Cafés con carácter: Rocío y la sonrisa que madruga
“La naturaleza aborrece el vacío.” —Principio aristotélico
En estos tiempos de confusiones líquidas y leches vegetales, aún resisten ciertos bastiones donde el café se sirve como Dios manda: negro, fuerte y sin contemplaciones.
Esta mañana, mientras el sol intentaba asomar, escuché una vieja y acostumbrada frase que me arrastró a los tiempos de mi infancia. Una expresión popular, de bar y calle, un giro dicho por todo tipo de gente, una cita sin dictado ni maldad que sigue viviendo sin más intención que el simple verbo: ¡Aquí no servimos mariconadas! La pronunció Rocío, una joven que viste su cafetería como un perfecto y auténtico templo de la autenticidad que algunos, con descortesía de salón, llamarían “bar de pueblo”.
Rocío es galana, agraciada, y también añadiría que algo presumida. Es también la encarnación de la mismísima eficacia pero sin aspavientos. No necesita preguntar a uno cómo quiere su café, ella lo sabe bien. Su sonrisa siempre está presente, no es impostada, es de quien madruga, trabaja y no se deja amilanar por nada.
Este bar, al que quizás algunos rimbombantes calificarían de “cantina”, en realidad es un santuario de lo cotidiano. De su cocina salen los más suculentos pinchos que uno puede esperar, bocadillos que no necesitan apellidos ni emulsiones, una tortilla de patata que hace saltar las lágrimas y un larguísimo etcétera de platos ricos. Todo se sirve con rigurosa puntualidad y además a precios populares. Aquí, en este bar, las conversaciones son largas y contrastan los problemas cotidianos con las voces secas de los noticiarios.
Pero, permítanme volver con Rocío, esa heroína cotidiana. La conocí hace más de una década. Yo vivía cerca y aprovechaba el espacioso aparcamiento para detenerme y pedir un café mientras ojeaba el periódico. Siempre compartíamos un saludo de buenos días que ella atendía siempre sonriente y, entonces, con un gesto agradable servía ese café a mi gusto. Se lo pedí una sola vez y jamás necesité recordarle mi deseo. Dejé de ir durante un largo tiempo, pero al final —tras algunos años— pude retornar al viejo itinerario recuperando mi vieja rutina. Bastó con cruzar el umbral de la puerta y ahí estaba Rocío, la miré y lo primero que me admiró fue que no había cambiado nada. Sin mediar más palabra que el del acostumbrado y riguroso saludo, me sirvió aquel café a mi gusto —era como si el tiempo se hubiese detenido—.

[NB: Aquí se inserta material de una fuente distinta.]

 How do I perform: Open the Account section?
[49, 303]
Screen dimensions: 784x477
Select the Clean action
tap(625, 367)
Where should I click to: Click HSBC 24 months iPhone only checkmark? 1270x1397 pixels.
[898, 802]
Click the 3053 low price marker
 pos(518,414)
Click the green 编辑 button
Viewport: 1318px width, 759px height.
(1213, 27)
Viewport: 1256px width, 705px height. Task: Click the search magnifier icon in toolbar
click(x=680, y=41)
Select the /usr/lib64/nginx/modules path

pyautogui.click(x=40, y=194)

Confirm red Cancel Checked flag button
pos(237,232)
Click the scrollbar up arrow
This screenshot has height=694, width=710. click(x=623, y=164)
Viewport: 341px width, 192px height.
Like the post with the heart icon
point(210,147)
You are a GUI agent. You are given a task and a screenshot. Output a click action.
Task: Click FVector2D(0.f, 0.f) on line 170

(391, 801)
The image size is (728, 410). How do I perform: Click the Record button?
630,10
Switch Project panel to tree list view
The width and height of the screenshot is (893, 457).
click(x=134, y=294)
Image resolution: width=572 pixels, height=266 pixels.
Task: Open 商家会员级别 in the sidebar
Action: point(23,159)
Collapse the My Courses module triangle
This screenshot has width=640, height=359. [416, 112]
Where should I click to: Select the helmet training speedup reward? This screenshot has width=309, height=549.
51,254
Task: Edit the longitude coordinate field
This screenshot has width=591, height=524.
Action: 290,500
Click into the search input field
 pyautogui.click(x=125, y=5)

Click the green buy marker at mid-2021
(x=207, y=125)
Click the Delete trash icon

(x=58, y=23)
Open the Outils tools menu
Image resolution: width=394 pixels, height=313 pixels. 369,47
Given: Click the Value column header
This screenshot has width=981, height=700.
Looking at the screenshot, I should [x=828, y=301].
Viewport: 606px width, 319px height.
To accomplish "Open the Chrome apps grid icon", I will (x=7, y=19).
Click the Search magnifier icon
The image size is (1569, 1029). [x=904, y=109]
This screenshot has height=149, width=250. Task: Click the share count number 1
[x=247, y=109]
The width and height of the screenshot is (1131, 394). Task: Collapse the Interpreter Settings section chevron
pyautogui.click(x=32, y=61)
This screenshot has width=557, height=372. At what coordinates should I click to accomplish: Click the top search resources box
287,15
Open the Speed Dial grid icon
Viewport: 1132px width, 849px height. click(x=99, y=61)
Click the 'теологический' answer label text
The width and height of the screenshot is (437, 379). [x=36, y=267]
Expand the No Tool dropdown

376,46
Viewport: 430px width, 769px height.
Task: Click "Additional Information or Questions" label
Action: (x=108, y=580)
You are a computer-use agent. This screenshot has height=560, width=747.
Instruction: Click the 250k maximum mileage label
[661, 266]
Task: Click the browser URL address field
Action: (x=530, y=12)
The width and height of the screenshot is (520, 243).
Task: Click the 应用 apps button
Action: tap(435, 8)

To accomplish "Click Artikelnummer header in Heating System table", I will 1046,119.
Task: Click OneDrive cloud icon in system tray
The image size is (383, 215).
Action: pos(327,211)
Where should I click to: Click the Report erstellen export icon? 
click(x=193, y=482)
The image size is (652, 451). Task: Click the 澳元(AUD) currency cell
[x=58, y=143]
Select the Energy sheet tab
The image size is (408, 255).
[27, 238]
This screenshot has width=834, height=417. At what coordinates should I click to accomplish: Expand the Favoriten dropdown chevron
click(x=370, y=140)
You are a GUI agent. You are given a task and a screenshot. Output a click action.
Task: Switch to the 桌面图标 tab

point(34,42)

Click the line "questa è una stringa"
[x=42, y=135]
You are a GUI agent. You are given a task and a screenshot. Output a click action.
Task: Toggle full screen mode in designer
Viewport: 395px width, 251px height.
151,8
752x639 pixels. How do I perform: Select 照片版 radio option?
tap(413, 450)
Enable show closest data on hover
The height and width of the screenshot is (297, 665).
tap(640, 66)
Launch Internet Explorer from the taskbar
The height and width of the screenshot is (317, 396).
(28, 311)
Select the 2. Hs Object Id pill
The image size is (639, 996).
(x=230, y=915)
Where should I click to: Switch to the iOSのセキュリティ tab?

Hace unos meses enmendé mi torpeza de no haberme presentado en su día, por lo que ahora nos saludamos por el nombre. —Buenos días, Rocío, digo yo. Ella sonriente me responde, buenos días, Manuel. Y así, mientras el café fluye de nuevo, la prensa me informa —o desinforma— dando cuenta de este mundo que realmente parece haber perdido el norte.
Esta mañana, sin embargo, ese norte se reafirmó. Llegó un cliente y preguntó si había leche de soja. Rocío, en su hermosa naturalidad y con cariñosa ironía asturiana, respondió: ¡Aquí no servimos mariconadas! Y añadió: Esto es un bar de paisanos. Aquí no hay sojas, ni avenas, ni mierdas. Que si uno sin lactosa, otro con almendra… ¿En qué se ha convertido todo? ¡Ya no quedan paisanos!
El instante no escandalizó a nadie, al contrario, fue recibido con la naturalidad de quien sabe que la modernidad, en ocasiones, se disfraza de ridiculez. Yo mismo, canoso y de algún modo, algo curtido en cien batallas, quedé estupefacto hace unos días al ver a varios policías y guardias civiles —jóvenes musculados y de riguroso gimnasio— pedir un cola-cao con leche de soja.
La ágil respuesta de Rocío, lejos de ser una simple ocurrencia, ha resultado un breve análisis sociológico. Nos invita a reflexionar sobre los cambios que nos rodean, sobre la fragilidad de lo políticamente correcto y, también, sobre la necesidad de conservar algunas esencias. Porque, aunque queramos ser ejemplares y distinguir lo bueno y lo malo, hay cosas que no pueden mudar de hoy para ayer. La educación, la costumbre y la misma vida, tienen sus tiempos, sus raíces y sus resistencias.
Así pues, ¡qué grandeza la de mi buena y sublime Rocío! Ella mantiene viva la llama del bar de verdad, de la naturalidad, y eso señores, no tiene precio.